5. Preacher Curl: Sculpt and Strengthen Biceps
Preacher curls help isolate the biceps, allowing for full contraction and range of motion.
- Setup: Adjust the preacher bench so that your arms rest flat on the pad when performing curls.
- Execution: Curl the weight up quickly, holding the top contraction momentarily before controlling the descent.
- Reps & Sets: Perform 4 sets of 12-15 reps, taking each set to failure for optimal bicep activation.
6. Cable Curl Superset with Supinated Dumbbell Curl: Blast Biceps for a Full Pump
This superset combines cable and dumbbell curls to fully engage the biceps from different angles, delivering an intense pump.

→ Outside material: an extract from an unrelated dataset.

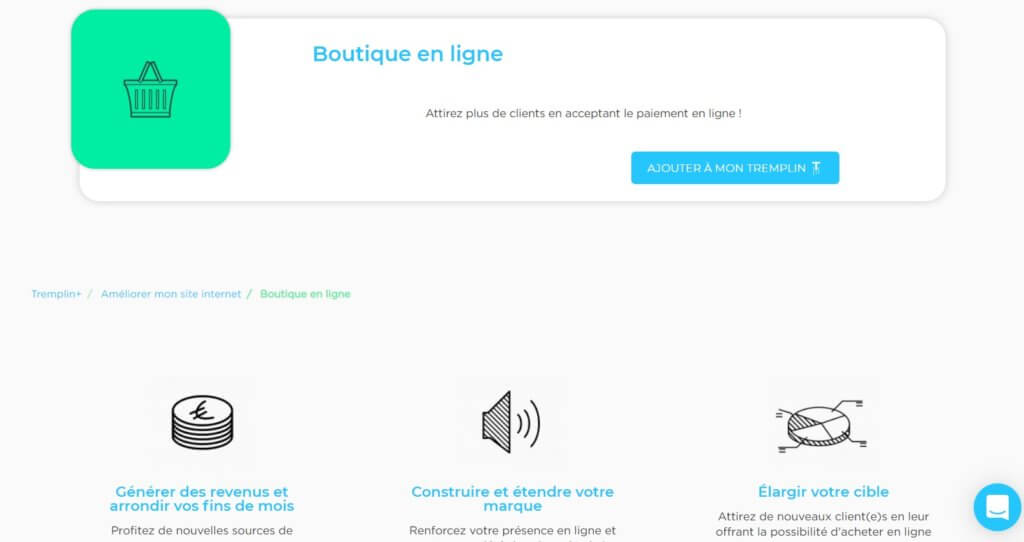The width and height of the screenshot is (1024, 542).
Task: Click the euro coin stack icon
Action: pyautogui.click(x=202, y=421)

- Cable Curl Setup: Use two single handles on a low pulley and step forward so the cables run behind you.
- Execution: Perform 12-15 reps of cable curls, then immediately switch to supinated dumbbell curls.
- Reps & Sets: Perform four sets to failure with 1-3 minutes of rest between sets.
7. T-Bar Row: Max Out Lat Strength and Endurance
This final back exercise maximizes lat activation, utilizing a drop set to extend time under tension for complete muscle fatigue.
- Setup: Load the plate-loaded row t-bar machine and focus on maintaining a strong contraction and full stretch with each rep.
- Execution: Perform each rep with a deliberate pause at the stretched position, holding for 2 seconds on the last set.
- Reps & Sets: Complete two working sets of 10-12 reps to failure, incorporating a drop set on the final set.
Final Tips for Nick Walker’s Pull Day Routine
- Progressive Overload: Gradually increase the weight on each exercise for steady strength and muscle gains.
- Form & Control: Focus on controlled negatives, especially in exercises like assisted chin-ups and preacher curls.
- Rest: Rest adequately (1-3 minutes) between sets for optimal recovery and performance on each exercise.
With Nick Walker’s pull day workout, you can effectively target and grow the entire upper body, focusing on strength, endurance, and muscular development.